Penetapan Karen sebagai tersangka berdasarkan Surat Perintah Penetapan Tersangka Direktur Penyidikan pada Jaksa Agung Muda Tindak Pidana Khusus Nomor: Tap-13/F.2/Fd.1/03/2018 tanggal 22 Maret 2018.

Kejaksaan juga menetapkan Chief Legal Councel and Compliance PT Pertamina (Persero) Genades Panjaitan (GP) sebagai tersangka berdasarkan Surat Perintah Penetapan Tersangka Direktur Penyidikan pada Jaksa Agung Muda Tindak Pidana Khusus Nomor: Tap-14/F.2/Fd.1/03/2018 tanggal 22 Maret 2018.

Sementara mantan Direktur Keuangan PT Pertamina (Persero) Frederik Siahaan (FS) ditetapkan sebagai tersangka berdasarkan Surat Perintah Penetapan Tersangka Direktur Penyidikan pada Jaksa Agung Muda Tindak Pidana Khusus Nomor: Tap-15/F.2/Fd.1/03/2018 tanggal 22 Maret 2018.

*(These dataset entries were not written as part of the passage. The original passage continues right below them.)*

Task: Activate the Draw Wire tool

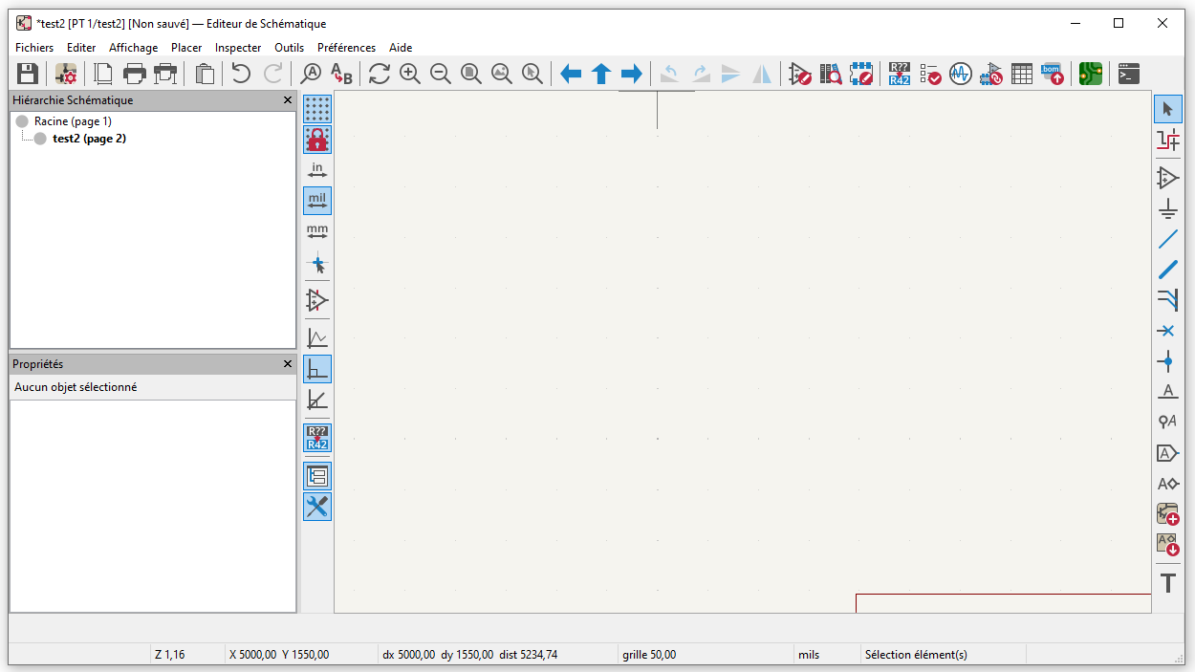Action: click(1167, 239)
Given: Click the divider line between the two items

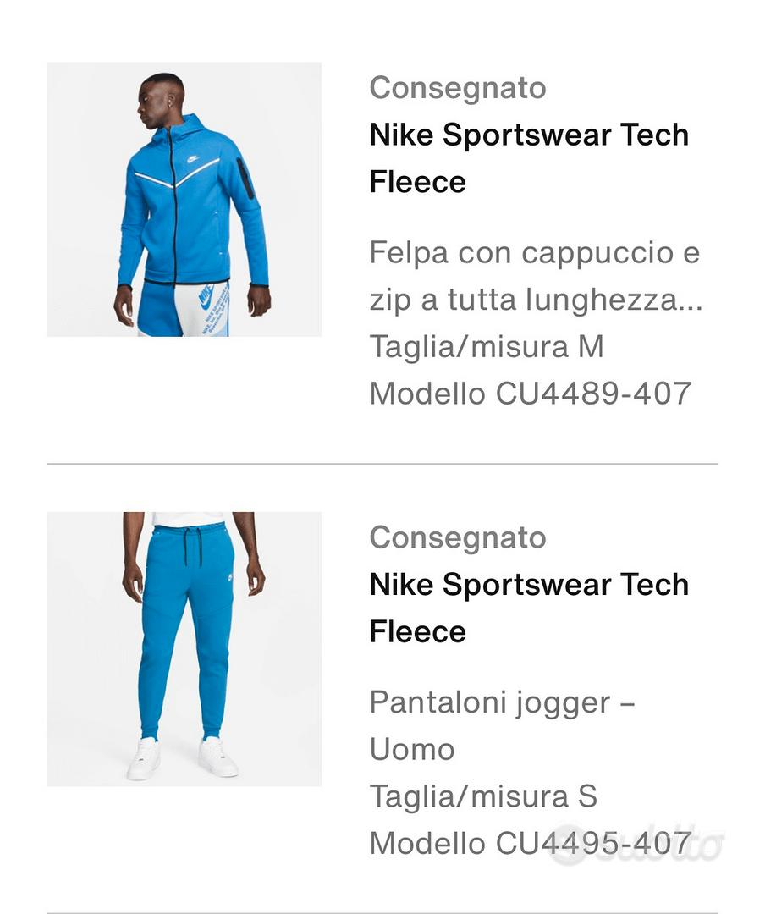Looking at the screenshot, I should coord(382,464).
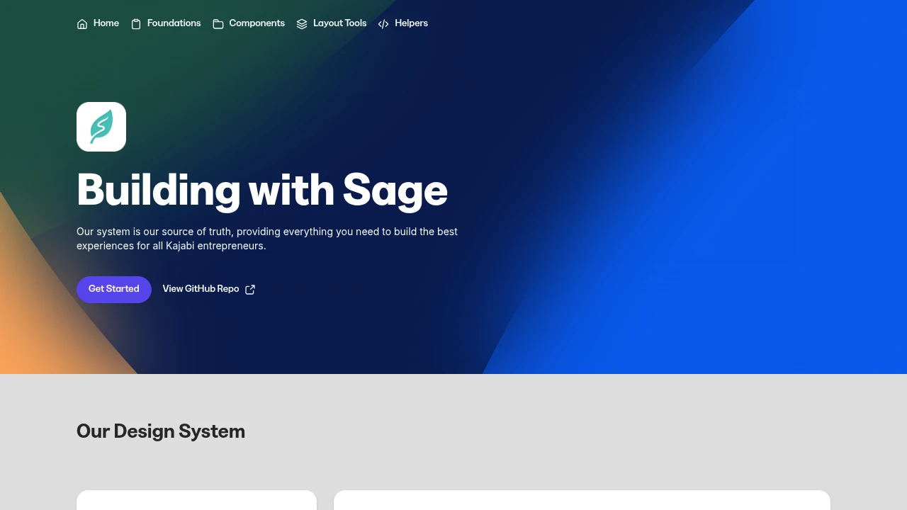Screen dimensions: 907x510
Task: Select the house icon next to Home
Action: [x=82, y=23]
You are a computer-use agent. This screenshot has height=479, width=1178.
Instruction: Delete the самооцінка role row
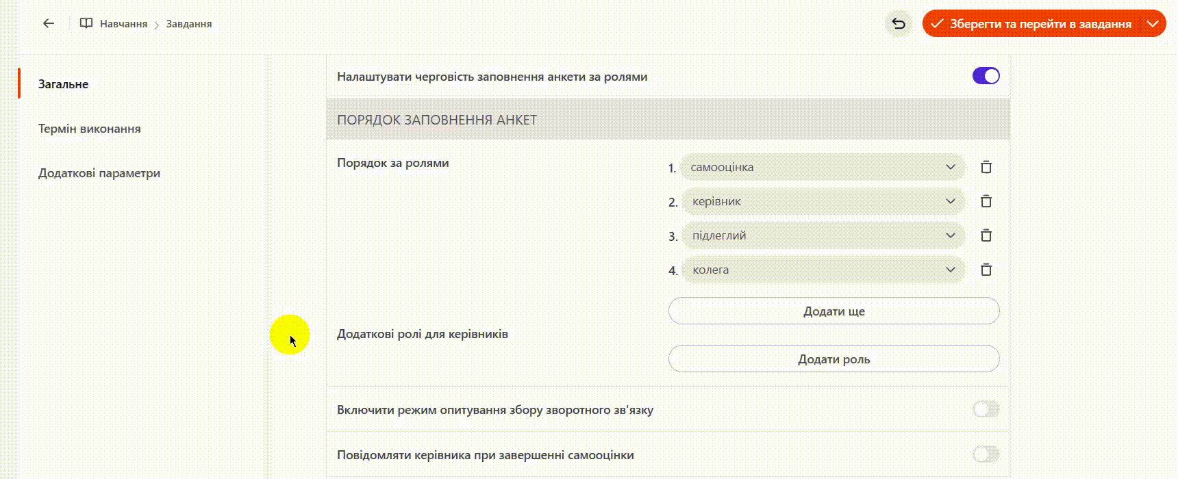(986, 167)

Kejaksaan menjerat mereka menggunakan Pasal 2 ayat (1), Pasal 3 Undang-Undang Nomor 31 tahun 1999 sebagaimana telah diubah dengan Undang-Undang Nomor 20 Tahun 2001 tentang Perubahan Atas Undang-Undang Nomor 31 tahun 1999 tentang Pemberantasan Tindak Pidana Korupsi jo. Pasal 55 ayat (1) ke-1 Kitab Undang-Undang Hukum Pidana.

“Sampai sekarang sudah 67 saksi diperiksa oleh penyidik,” kata Kepala Pusat Penerangan Hukum Kejaksaan Agung M Rum di Jakarta, Rabu (4/4/2018), seperti dikutip antaranews.com.

Kejaksaan Agung juga telah menetapkan BK, mantan Manager Merger & Acquisition (M&A) Direktorat Hulu PT Pertamina (Persero), sebagai tersangka berdasarkan Surat Perintah Penetapan Tersangka Direktur Penyidikan pada Jaksa Agung Muda Tindak Pidana Khusus Nomor: TAP-06/F.2/Fd.1/01/2018  tanggal 23 Januari 2018.

Latar Belakang

Kasus itu berawal pada 2009 ketika PT Pertamina (Persero) melakukan akuisisi (Investasi Non-Rutin) berupa pembelian sebagian aset (Interest Participating/ IP) milik ROC Oil Company Ltd di lapangan Basker Manta Gummy (BMG) Australia berdasarkan Agreement for Sale and Purchase-BMG Project tanggal 27 Mei 2009.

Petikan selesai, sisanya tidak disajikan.